We're just -- it's more of a steady-state performance on it. So the upside in the inner core, in the more inner portion of the middle, I think production and reserve-wise will come from the Niobrara.
Michael S. Scialla - Stifel, Nicolaus & Company, Incorporated, Research Division
Okay. And switching over to the Utica, managing the choke size there, when would you expect to see -- or I guess, what are you modeling in terms of a decline where your -- or an increase in your GOR over time, how long can you hold that, do you think, at a 70% liquids rate?
Barton R. Brookman
I think we'll see some modest increases in GOR overtime. I don't think we're going to see any -- the way we're managing, I would call it dramatic spikes.
The decline is probably the question of the day for our operating team. And we've had a lot of debates around with these longer laterals, how long do you hold flat pressures and how long do you hold flat declines because the inflow performance on the well is a combination of the lateral length and the reservoir we're contacting in the choke management at the surface.
So as we go longer laterals and change our completions, we're optimistic that we're going to be keeping this flat production profile with say, on a 18 choke, for a much longer period of time. So Mike, when that decline starts kicking in a little more aggressive is kind of the million-dollar question.
But we're going to have to be patient.

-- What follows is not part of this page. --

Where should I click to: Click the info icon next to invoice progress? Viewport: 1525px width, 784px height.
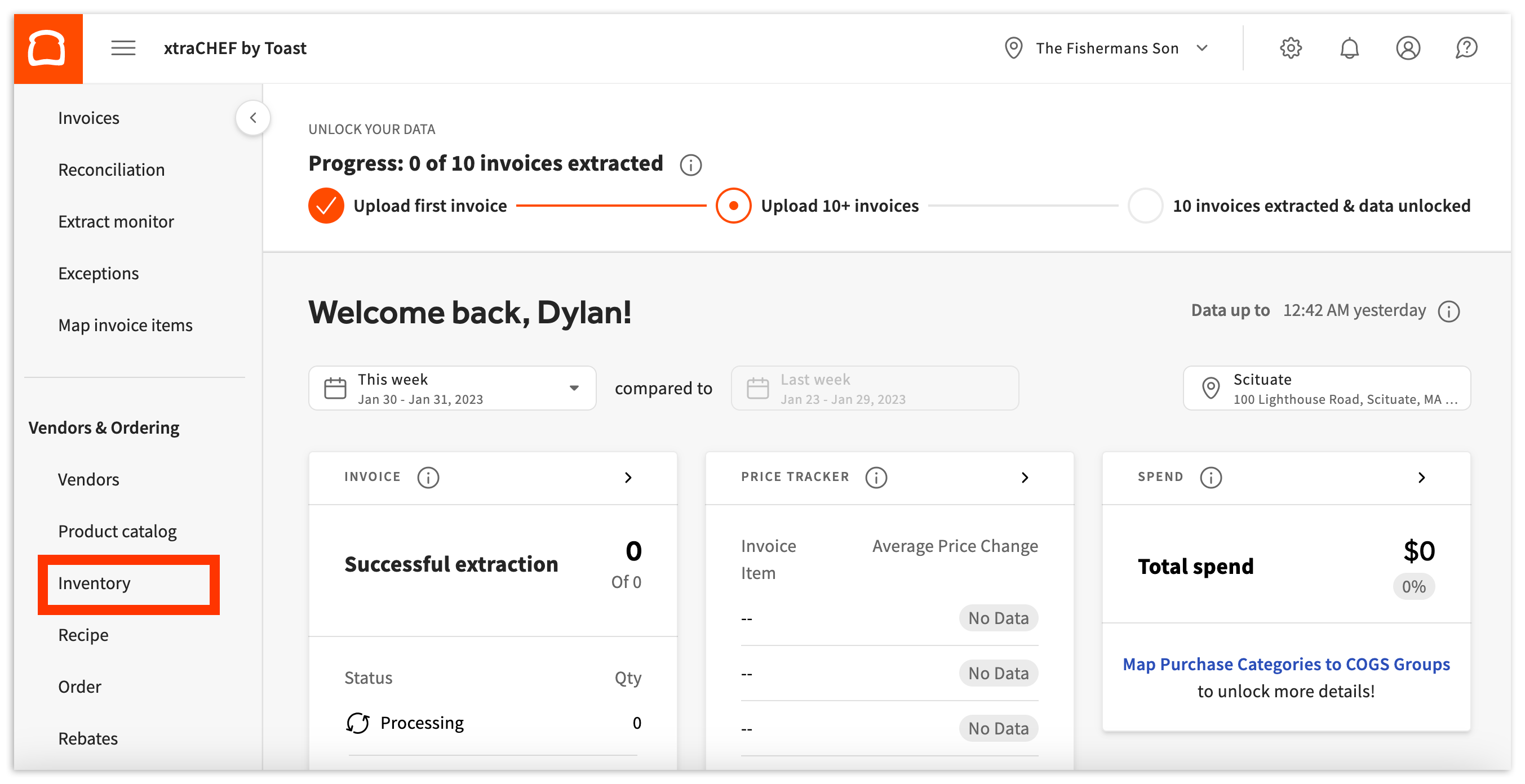[x=690, y=165]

We need time to evaluate that.
It's very, very difficult from a reservoir simulation to model.
Michael S. Scialla - Stifel, Nicolaus & Company, Incorporated, Research Division
Got you, okay. And then last one for me, maybe I was reading too much into it, but sounds like you're anticipating production earlier from that Dynamite pad than I had thought.
Is that -- are you still doing the resting period? Is that kind of been -- have you taken that off the table now?
Barton R. Brookman
Yes, the resting period is more like 30 days right now. And we'll continue that on the -- I think we'll probably be wrapping up the Dynamite completions here next week.
And as I noted, 163 stages across 4 wellbores that our team has executed on the last, I think, probably a month we've been on that project. So outstanding performance there by our completion group.
But yes, I think the mid-December is in line with our modeling. And to the earlier question about the number of turn-on-lines in the fourth quarter, that's obviously one of the pads -- 4 wells, but that's part of the forecast.
Operator
I'm not showing any further questions. I'd like to turn the call back over to Mr.
Trimble for any further remarks.
James M. Trimble
Well, thank you, operator. I'd just like to say thanks to everyone for joining us today.
And that's it. Thanks.
Operator
Ladies and gentlemen, thank you for participating in today's conference. This concludes today's program.
You may all disconnect. Everyone, have a great day.